5. 4721 sayılı Kanun'un 1007 nci maddesi gereğince açılan davalarda, tapu kaydının iptali nedeniyle tapu sahibinin oluşan gerçek zararı neyse tazminatın miktarı da o kadar olmalıdır. Gerçek zarar, tapu kaydının iptali nedeniyle tapu malikinin mal varlığında meydana gelen azalmadır. Tazminat miktarı zarar verici eylem gerçekleşmemiş olsaydı zarar görenin mal varlığı ne durumda olacak idiyse aynı durumun tesis edilebileceği miktarda olmalıdır. Zarara uğrayan kişinin gerçek zararı ise tazminat miktarının belirlenmesinde esas alınacak değerlendirme tarihine göre belirlenecek olup bu tarihe göre tapusu iptal edilen taşınmazın niteliği ve değeri belirlenmelidir.
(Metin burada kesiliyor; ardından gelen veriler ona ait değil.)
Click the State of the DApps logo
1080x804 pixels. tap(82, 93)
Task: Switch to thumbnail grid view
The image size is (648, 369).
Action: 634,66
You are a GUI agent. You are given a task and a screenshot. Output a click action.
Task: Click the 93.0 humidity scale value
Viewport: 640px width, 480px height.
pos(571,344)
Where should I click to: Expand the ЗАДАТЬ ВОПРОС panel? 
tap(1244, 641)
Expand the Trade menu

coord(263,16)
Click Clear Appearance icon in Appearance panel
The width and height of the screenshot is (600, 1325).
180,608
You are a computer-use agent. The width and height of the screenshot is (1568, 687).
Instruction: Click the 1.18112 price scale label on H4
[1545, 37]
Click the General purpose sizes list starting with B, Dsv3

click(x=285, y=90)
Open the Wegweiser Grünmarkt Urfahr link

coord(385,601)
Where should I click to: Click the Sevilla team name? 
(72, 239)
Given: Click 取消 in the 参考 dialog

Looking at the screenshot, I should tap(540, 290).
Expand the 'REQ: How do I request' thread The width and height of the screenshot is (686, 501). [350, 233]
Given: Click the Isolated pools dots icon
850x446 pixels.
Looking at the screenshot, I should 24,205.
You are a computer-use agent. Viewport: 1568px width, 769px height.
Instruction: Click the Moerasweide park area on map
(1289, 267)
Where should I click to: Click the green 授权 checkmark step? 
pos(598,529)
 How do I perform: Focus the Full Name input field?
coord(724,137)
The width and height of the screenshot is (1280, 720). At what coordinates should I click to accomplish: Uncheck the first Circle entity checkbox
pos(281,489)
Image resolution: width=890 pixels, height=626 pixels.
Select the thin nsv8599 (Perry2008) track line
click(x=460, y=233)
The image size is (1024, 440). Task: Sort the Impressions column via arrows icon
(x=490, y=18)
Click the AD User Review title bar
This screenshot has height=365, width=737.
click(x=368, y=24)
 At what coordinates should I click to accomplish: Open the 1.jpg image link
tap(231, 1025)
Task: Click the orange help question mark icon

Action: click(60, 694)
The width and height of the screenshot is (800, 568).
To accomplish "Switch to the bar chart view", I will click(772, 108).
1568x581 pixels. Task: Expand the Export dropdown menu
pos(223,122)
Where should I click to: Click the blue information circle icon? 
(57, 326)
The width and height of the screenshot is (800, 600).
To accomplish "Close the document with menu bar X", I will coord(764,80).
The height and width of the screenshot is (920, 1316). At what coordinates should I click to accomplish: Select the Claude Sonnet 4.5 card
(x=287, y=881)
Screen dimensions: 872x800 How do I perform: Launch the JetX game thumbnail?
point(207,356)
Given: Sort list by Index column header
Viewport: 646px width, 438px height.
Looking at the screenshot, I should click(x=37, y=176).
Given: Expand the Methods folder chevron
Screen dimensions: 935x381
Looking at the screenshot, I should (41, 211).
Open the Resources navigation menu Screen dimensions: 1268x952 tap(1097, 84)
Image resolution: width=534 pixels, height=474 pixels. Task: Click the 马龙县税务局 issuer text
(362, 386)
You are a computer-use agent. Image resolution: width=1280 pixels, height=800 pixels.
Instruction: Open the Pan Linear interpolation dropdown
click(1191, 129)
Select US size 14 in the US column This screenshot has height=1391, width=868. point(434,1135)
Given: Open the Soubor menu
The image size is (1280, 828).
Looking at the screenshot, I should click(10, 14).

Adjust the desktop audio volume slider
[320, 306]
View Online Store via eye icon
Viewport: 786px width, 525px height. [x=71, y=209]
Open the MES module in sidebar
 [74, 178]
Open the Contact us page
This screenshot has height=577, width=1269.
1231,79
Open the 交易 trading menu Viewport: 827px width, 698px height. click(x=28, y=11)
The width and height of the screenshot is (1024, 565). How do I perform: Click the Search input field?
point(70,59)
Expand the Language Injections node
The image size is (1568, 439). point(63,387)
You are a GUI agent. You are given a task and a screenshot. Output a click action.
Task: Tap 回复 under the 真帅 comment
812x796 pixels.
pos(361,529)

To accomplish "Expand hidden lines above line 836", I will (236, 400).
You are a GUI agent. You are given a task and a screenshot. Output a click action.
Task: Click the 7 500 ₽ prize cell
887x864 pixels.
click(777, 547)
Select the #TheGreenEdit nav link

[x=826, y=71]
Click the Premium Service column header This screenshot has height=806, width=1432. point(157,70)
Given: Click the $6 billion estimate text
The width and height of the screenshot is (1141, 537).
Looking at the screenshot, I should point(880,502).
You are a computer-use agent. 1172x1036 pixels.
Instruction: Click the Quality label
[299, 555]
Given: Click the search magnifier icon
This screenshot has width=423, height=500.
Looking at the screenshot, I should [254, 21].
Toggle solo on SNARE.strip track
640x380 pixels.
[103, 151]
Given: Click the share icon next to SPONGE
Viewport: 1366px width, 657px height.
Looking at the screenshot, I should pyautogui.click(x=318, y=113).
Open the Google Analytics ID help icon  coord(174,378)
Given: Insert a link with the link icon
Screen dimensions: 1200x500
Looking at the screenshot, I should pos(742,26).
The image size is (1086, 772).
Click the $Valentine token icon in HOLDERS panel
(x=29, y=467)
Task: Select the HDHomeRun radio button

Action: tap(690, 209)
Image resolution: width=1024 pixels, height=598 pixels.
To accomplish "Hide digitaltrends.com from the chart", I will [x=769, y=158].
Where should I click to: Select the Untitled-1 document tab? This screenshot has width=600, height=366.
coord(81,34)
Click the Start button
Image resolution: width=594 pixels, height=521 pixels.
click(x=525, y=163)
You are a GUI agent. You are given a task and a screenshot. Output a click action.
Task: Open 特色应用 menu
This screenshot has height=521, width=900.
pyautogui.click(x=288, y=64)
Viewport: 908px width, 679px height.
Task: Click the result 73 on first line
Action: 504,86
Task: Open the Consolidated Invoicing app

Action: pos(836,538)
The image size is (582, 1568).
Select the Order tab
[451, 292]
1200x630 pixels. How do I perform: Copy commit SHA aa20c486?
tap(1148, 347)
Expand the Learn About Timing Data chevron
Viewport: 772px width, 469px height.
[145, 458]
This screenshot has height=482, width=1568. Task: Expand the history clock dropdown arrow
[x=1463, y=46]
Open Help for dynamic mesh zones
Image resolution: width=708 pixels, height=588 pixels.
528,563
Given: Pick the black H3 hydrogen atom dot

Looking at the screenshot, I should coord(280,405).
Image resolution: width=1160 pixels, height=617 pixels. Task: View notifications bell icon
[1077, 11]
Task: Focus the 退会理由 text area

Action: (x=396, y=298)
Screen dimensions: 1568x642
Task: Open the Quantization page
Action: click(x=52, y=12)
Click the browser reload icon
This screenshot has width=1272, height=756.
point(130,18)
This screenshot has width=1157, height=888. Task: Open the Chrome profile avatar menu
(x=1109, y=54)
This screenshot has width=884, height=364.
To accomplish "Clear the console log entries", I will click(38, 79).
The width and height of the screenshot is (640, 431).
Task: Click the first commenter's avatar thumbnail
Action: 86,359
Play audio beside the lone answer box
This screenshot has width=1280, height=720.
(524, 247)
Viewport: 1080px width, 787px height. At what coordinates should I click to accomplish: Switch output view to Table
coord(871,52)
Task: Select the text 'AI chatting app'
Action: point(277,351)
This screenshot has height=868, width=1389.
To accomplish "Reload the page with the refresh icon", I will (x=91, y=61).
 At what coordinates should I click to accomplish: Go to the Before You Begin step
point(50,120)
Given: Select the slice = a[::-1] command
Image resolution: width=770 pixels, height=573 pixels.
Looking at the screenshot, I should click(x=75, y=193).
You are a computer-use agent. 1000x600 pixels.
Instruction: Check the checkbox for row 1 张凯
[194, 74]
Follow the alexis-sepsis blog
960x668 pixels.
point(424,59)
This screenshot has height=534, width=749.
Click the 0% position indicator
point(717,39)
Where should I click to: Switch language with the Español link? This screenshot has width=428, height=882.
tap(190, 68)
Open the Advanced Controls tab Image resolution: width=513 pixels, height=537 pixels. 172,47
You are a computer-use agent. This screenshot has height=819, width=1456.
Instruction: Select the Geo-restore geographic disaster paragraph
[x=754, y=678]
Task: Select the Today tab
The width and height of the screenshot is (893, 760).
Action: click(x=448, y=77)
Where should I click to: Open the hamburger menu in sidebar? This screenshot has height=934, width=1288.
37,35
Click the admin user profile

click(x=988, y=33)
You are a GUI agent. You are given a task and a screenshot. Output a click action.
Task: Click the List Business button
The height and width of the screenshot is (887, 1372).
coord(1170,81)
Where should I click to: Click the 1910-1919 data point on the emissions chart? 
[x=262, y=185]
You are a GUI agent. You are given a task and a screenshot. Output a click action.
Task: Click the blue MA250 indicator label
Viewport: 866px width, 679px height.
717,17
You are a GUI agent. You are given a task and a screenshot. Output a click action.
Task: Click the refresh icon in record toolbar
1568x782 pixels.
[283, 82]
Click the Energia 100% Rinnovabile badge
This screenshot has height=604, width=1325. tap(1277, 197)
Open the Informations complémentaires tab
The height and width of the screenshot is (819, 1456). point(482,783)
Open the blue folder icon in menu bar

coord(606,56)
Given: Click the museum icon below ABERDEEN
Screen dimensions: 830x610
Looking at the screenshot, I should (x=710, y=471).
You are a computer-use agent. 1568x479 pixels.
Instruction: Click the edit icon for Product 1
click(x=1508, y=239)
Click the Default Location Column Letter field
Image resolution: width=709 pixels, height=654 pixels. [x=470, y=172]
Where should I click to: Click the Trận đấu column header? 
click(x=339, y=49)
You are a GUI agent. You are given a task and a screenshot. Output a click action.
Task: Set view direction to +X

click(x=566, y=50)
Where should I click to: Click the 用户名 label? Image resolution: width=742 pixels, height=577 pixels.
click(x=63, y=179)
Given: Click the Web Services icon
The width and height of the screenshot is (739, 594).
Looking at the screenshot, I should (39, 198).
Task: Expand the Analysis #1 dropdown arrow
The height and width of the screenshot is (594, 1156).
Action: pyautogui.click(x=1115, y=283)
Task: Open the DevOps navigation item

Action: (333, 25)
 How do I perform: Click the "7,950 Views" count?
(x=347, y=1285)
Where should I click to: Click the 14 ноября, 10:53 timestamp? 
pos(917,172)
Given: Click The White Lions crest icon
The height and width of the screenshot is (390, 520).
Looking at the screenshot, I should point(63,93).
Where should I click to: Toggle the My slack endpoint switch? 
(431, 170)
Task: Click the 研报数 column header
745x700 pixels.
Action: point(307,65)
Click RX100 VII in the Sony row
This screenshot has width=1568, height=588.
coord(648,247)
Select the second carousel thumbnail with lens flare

Taşınmazın niteliği arazi ise net gelir metodu yöntemi ile arsa vasfında ise değerlendirme gününden önceki özel amacı olmayan emsal satışlara göre hesaplanması suretiyle gerçek değer belirlenmelidir.
3. Değerlendirme
1. Bölge adliye mahkemelerinin nihai kararlarının bozulması 6100 sayılı 371 inci maddesi ile 369 uncu maddesinin birinci fıkrasında yer alan sebeplerden birinin varlığı hâlinde mümkündür.
2. Davacıların dava konusu Yalova ili,... ilçesi, Merkez Mahallesi, ... Mevkii 5013, 5014, 5015, 5016, 5017, 5018, 5019, 5020, 5021, 5022 parsel sayılı taşınmazları 1996, 2005 ve 2012 yıllarında intikalen edindikleri, Orman Genel Müdürlüğü tarafından açılan tapu iptal ve tescil davası sonucunda Yalova 1. Asliye Hukuk Mahkemesinin 12.10.2009 tarihli ve 2007/77 Esas, 2009/354 Karar sayılı kararı ile dava konusu 5013 parsel sayılı taşınmazın 125 m²lik kısmının, diğer taşınmazların ise tamamının davacılar adına kayıtlı tapu kaydının iptal edilerek orman vasfı ile Maliye Hazinesi adına tesciline karar verildiği, kararın 27.07.2010 tarihinde kesinleştiği, eldeki asıl ve birleştirilen davaların 16.03.2015 ve 07.07.2015 tarihlerinde 10 yıllık zamanaşımı süresi içerisinde açıldığı anlaşılmaktadır.
3. Dava konusu taşınmazın hükme esas alınan bilirkişi kurulu raporunda belirtilen özelliklerine ve dosya kapsamına göre arsa niteliğindeki taşınmazlara emsal karşılaştırması yapılarak değer biçilmesine ve taşınmazın gerçek bedelinin 4721 sayılı Kanun’un 1007 nci maddesi gereğince davalı Hazineden tahsiline karar verilmesi yerindedir.
4. Temyizen incelenen karar, tarafların karşılıklı iddia ve savunmalarına, dayandıkları belgelere, uyuşmazlığa uygulanması gereken hukuk kuralları ile hukuki ilişkinin nitelendirilmesine, dava şartlarına, yargılama ve ispat kuralları ile kararda belirtilen gerekçelere göre usul ve kanuna uygun olup temyiz dilekçelerinde ileri sürülen nedenler kararın bozulmasını gerektirecek nitelikte görülmemiştir.
VI. KARAR
Açıklanan sebeplerle;
Taraf vekillerinin yerinde görülmeyen tüm temyiz itirazlarının reddi ile usul ve kanuna uygun Bölge Adliye Mahkemesi kararının 6100 sayılı Kanun’un 370 inci maddesinin birinci fıkrası uyarınca ONANMASINA,
Davacılardan peşin alınan temyiz harcının Hazineye irat kaydedilmesine, davalı ... harçtan muaf olduğundan harç alınmasına yer olmadığına,
Dosyanın İlk Derece Mahkemesine, kararın bir örneğinin Bölge Adliye Mahkemesine gönderilmesine,
03.06.2024 tarihinde oy birliğiyle karar verildi.